The waterfall right of center is Bridalveil Falls (more shots of these falls later).

A shot along the eastern extreme of the park’s road network.

A shot of Half Dome taken from the valley floor

A view of Half Done from Glacier Point

The Merced River (foreground) and Bridalveil Falls (background, left of center).

Note the “Hanging Valley” that Bridalveil Falls emerge from. Glaciers, just like rivers, can have tributaries. As the larger glacier cut Yosemite Valley (flowing left to right in this shot) a smaller tributary glacier cut a shallower valley in the rock wall. When the glaciers retreated the shallow valley appears to be suspended above the main vally.

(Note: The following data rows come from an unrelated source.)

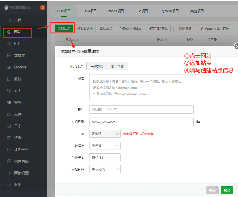The image size is (238, 197).
Task: Click the green 添加站点 button
Action: click(64, 28)
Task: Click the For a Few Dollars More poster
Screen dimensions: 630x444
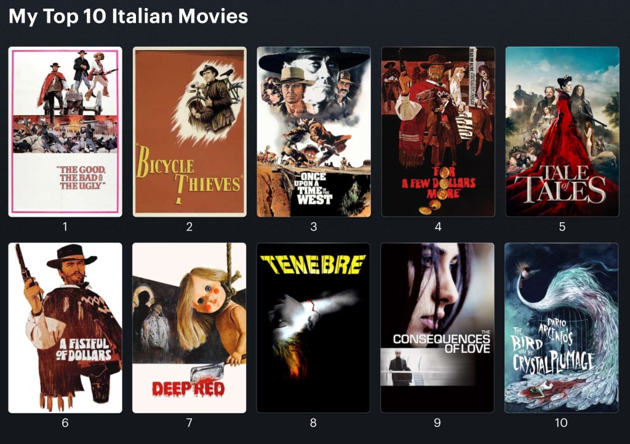Action: click(x=438, y=132)
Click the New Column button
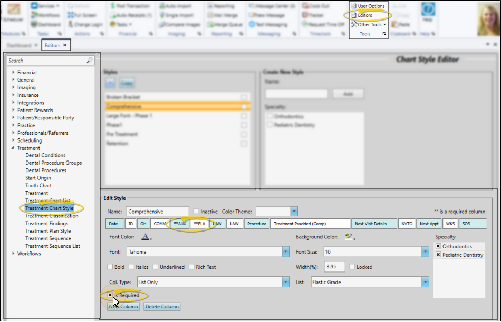This screenshot has width=501, height=322. click(123, 307)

Looking west at the Merced River leaving Yosemite Valley. Here the valley constricts, and the river becomes a white-water torrent.

Note the road at the bottom of the image. This is El Portal Rd (CA140). The road parallels the river for about 20mi.

A beautiful spot along El Portal Rd (CA120). This shot was taken while standing on a huge boulder that juts out into the river. While relaxing here, I could feel the eddies of cold air flowing off the water’s surface. Since the vast majority of this water is snow melt runoff, it is extremely cold!

Another shot of some rapids along the Merced River.


Here we see part a rockslide that buried about 600ft of CA140 in 2006. Since stopping is not allowed along this stretch of the road, this shot was taken without the viewfinder while driving along at about 10mph.

Known as the “Ferguson Slide”, a USGS report (PDF) on the slide can be found here. While the text is a little dry, the last 3 pages have interesting aerial views/diagrams.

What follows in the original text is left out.